-------- Records

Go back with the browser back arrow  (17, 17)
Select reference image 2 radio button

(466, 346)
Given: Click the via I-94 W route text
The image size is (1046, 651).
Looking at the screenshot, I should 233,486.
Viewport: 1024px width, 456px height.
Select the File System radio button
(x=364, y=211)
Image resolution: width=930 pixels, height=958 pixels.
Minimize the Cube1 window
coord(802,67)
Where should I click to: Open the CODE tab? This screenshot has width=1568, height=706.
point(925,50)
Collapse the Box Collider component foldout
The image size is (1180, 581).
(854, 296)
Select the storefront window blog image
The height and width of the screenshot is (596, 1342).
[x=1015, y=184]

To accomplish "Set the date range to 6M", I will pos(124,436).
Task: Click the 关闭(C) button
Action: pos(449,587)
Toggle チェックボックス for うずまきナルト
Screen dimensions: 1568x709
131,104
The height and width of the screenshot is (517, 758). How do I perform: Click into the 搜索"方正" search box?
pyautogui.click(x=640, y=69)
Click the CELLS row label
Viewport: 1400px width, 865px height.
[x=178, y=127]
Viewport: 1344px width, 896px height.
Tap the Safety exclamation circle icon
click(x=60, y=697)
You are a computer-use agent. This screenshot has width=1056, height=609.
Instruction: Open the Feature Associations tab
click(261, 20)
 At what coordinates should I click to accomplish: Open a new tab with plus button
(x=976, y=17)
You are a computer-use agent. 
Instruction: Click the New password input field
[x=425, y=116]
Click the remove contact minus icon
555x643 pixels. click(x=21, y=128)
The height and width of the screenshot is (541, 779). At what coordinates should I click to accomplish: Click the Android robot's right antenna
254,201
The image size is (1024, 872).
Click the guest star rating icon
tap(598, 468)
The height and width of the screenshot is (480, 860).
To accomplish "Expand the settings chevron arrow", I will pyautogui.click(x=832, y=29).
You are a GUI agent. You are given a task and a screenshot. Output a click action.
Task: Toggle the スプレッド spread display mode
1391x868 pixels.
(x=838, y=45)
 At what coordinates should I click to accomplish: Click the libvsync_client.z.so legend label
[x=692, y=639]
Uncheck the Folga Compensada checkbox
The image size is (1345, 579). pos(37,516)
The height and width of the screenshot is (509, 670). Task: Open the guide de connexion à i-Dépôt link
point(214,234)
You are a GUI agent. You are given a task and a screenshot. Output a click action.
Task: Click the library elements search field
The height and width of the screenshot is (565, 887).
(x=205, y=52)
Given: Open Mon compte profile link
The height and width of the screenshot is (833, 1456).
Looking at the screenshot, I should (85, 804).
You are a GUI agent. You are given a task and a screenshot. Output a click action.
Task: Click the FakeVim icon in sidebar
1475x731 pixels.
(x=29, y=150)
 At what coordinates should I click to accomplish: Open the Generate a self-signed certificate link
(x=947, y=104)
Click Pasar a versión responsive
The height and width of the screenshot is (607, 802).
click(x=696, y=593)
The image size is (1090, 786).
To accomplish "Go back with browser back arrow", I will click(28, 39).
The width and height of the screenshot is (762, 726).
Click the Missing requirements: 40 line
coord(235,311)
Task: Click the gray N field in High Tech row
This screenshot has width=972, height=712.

----------------

● Aim of the task
What lines in the data hold the word "computer"? Return them.

● Answer for the task
You are a computer-use agent. This screenshot has width=1056, height=609.
You are a computer-use agent. 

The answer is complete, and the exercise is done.